→ **What the task asks**
Give back the lines of the entries below exactly as written, from the first line to the line holding "María: (260, 2174)", both included, with the pictures omitted.

→ **Pixel coordinate grounding data**

☆ ☆ ☆ ☆ ☆ ☆ ☆

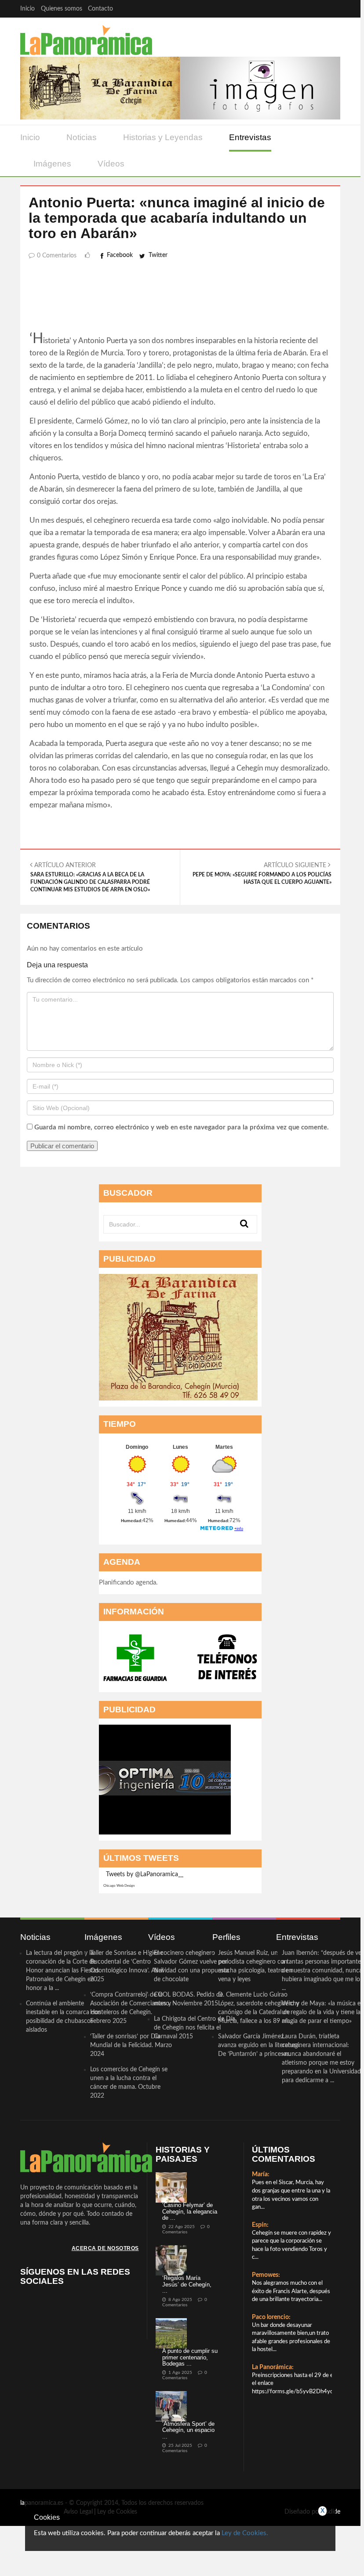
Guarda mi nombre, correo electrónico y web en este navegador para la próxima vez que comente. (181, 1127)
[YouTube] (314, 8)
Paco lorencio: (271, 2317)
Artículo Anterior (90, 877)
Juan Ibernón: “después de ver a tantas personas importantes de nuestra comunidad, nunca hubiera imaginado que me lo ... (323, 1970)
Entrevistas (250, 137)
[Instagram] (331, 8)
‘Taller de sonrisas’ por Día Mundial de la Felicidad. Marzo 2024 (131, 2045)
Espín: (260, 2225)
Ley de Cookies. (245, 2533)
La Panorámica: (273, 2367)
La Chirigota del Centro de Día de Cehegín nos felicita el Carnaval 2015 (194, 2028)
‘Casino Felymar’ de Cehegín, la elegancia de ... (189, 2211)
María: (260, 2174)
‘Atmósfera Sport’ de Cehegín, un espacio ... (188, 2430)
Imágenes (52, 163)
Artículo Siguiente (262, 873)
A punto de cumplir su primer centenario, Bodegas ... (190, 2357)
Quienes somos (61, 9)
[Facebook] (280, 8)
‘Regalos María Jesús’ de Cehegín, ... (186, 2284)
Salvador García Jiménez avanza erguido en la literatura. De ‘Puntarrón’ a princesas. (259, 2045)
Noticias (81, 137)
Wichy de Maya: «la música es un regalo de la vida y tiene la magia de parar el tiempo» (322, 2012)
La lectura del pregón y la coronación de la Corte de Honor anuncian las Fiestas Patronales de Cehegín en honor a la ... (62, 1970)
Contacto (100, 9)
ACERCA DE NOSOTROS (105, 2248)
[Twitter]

☆ ☆ ☆ ☆ ☆ ☆ ☆

→ **Expected output**
Guarda mi nombre, correo electrónico y web en este navegador para la próxima vez que comente. (181, 1127)
[YouTube] (314, 8)
Paco lorencio: (271, 2317)
Artículo Anterior (90, 877)
Juan Ibernón: “después de ver a tantas personas importantes de nuestra comunidad, nunca hubiera imaginado que me lo ... (323, 1970)
Entrevistas (250, 137)
[Instagram] (331, 8)
‘Taller de sonrisas’ por Día Mundial de la Felicidad. Marzo 2024 (131, 2045)
Espín: (260, 2225)
Ley de Cookies. (245, 2533)
La Panorámica: (273, 2367)
La Chirigota del Centro de Día de Cehegín nos felicita el Carnaval 2015 (194, 2028)
‘Casino Felymar’ de Cehegín, la elegancia de ... (189, 2211)
María: (260, 2174)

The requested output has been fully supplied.